概要
Snowflakeのストアドプロシージャについて触れる機会があったので、備忘録として本記事を作成いたしました。
言語はSQL(Snowflakeスクリプト)です。
ストアドプロシージャの構成
ptest_fromテーブルからptestテーブルへレコードを全件insert処理を行うプロシージャを通じて、CREATEから各ブロックについて解説していきます。
①CREATE・・・プロシージャ定義
作成するプロシージャの名称、使用言語、戻り値の型などを設定します。
CREATE OR REPLACE PROCEDURE test_insert_allrecords()

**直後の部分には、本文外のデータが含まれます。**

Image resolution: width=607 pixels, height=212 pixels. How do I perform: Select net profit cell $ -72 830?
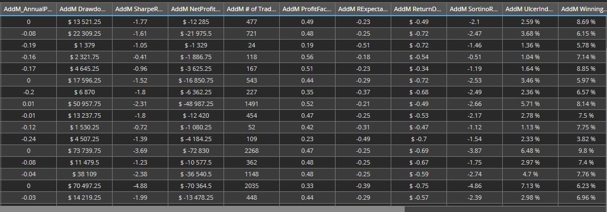[196, 151]
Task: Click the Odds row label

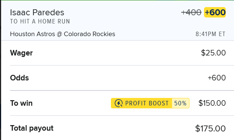Action: [19, 78]
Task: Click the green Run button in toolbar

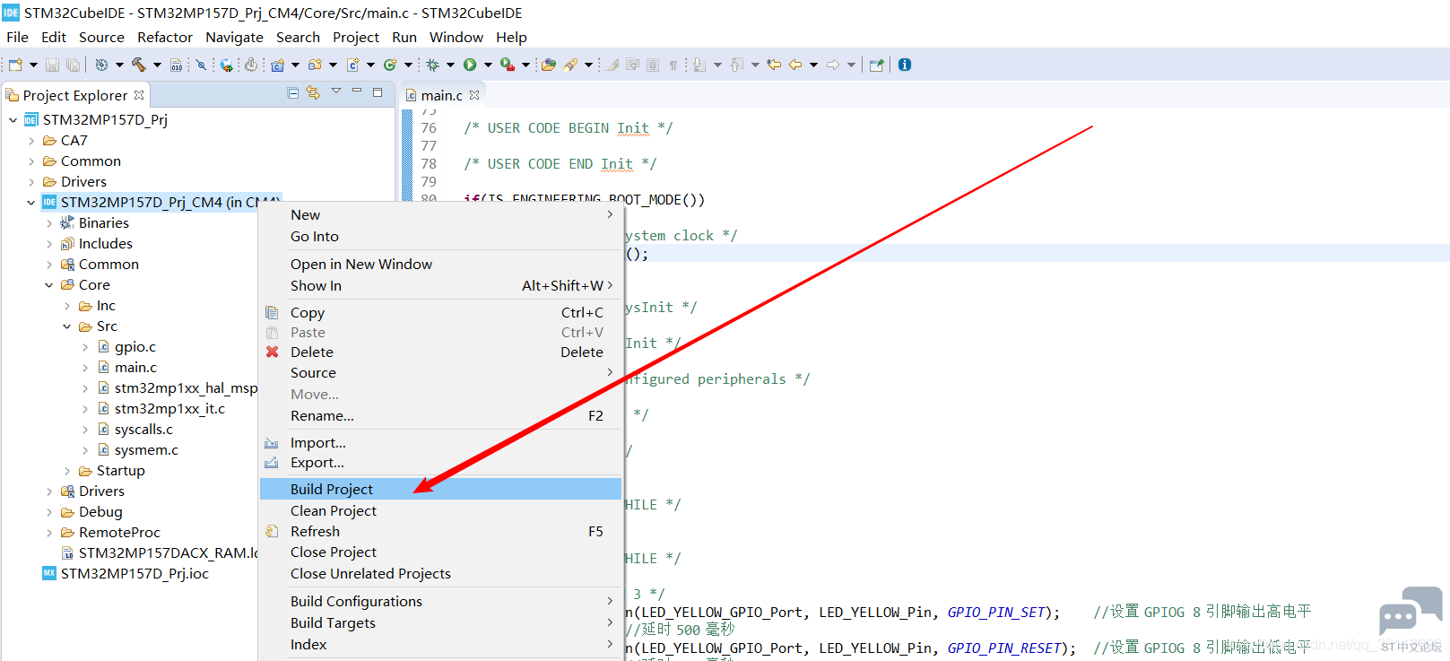Action: 469,65
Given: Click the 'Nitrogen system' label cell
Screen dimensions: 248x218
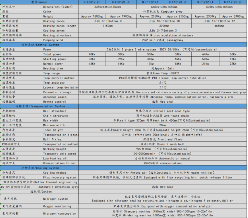Looking at the screenshot, I should (x=56, y=199).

RETURNS VARCHAR --プロシージャ完了後の戻り値、ここではプロシージャ実行の成功or失敗を通知する
LANGUAGE SQL --言語選択、Java, Javascript, Python, Scala, SQLから選択可能
as
② DECLARE・・・宣言ブロック(省略可能)
プロシージャ内で使用する変数や例外を宣言します。
変数を使用しない場合は記述不要です。
DECLARE
maximum_count integer; --「変数名 データ型;」で1変数を定義します。
v_c1 varchar(10);
v_c2 number;
records CURSOR FOR SELECT c1, c2 FROM ptest_from; --カーソル変数、クエリ結果から繰り返し行を取得する際に使用する変数。詳しくはページ末尾の公式ドキュメント参照
test_exception EXCEPTION (-20001, 'テーブルが存在しません'); --例外の宣言。ここで例外の名前、例外コード、例外時の表示メッセージを設定しています。

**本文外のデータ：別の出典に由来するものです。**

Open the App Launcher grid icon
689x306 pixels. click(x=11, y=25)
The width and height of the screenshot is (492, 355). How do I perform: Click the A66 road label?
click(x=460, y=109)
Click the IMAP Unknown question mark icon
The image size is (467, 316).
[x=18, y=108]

③ BEGIN...ENDブロック・・・スクリプトブロック
宣言した変数やSQL文を用いて行いたい操作を記述します。
ここでは例外の発生とカーソル変数を使用したinsertの繰り返し処理を記述しております。
BEGIN
if (not exists(
select 1 from information_schema.tables
where table_name = 'PTEST_FROM')) then
raise test_exception;
end if; --IF文がTRUEの場合、RAISEで例外を発生させる。
open records; --カーソルをopen
select count(*) into maximum_count from ptest_from; --クエリ結果を変数に代入する際には、 select 列名 into 変数名 from テーブル //処理としてはレコード数を繰り返し回数とするため取得
for i in 1 to maximum_count do --ループ処理、1回から上記行で定義したmaximum_count回まで繰り返すよう指示している
fetch records into v_c1, v_c2;
INSERT INTO ptest values (:v_c1, :v_c2, current_timestamp()); --SQL文内で変数を使用する際には':'を先頭につける
end for;
close records; --カーソルをclose
return maximum_count || '行を挿入しました。'; --プロシージャ実行後に出力されるreturn値を設定(正常系)
④ EXCEPTION・・・例外ブロック
例外をキャッチした際の処理を記述します。
ここではfromテーブル(=PTEST_FROM)が存在しない場合は、宣言したtest_exceptionのエラーメッセージを、それ以外のエラー時に'不明なエラー'を出すようにします。
EXCEPTION
when test_exception then
RETURN SQLERRM; --RAISEで例外処理となった場合、宣言ブロックで宣言したtest_exceptionのエラーメッセージを返す
when other then
RETURN '不明なエラー'; --それ以外の例外処理時は'不明なエラー'を返す
END; --最後にBEGINに対応してENDを記述
テーブル準備
プロシージャを動かすためにテーブルの作成とデータ投入を行っていきます。
--insert先のテーブル
create table ptest(
c1 varchar(10),
c2 number,
c3 datetime
)
;
--insert元のテーブル
create table ptest_from(
c1 varchar(10),
c2 number
)
;
--テストデータをptest_fromテーブルに挿入
insert into ptest_from values
('test', 5),
('test2', 8)
;
プロシージャの実施(正常系)
プロシージャの呼び出しは、callで行います。
call test_insert_allrecords();
--出力結果
TEST_INSERT_ALLRECORDS |
---|
2行を挿入しました。 |
プロシージャは動き、正常系のメッセージを出してくれました。次にテーブルを確認します。
select * from ptest;
--出力結果
C1 | C2 | C3 |
---|---|---|
test | 5 | 2023-05-18 06:52:46.649 |
test2 | 8 | 2023-05-18 06:52:47.153 |
テーブル準備時にinsertしたデータと処理時のタイムスタンプが格納されています。
プロシージャの実施(例外処理)
最後に例外処理時の動きを確認します。
①ptest_fromテーブルが存在しなかった場合
まずは、例外として処理を設定しているテーブルが存在しなかった場合の動きを確認します。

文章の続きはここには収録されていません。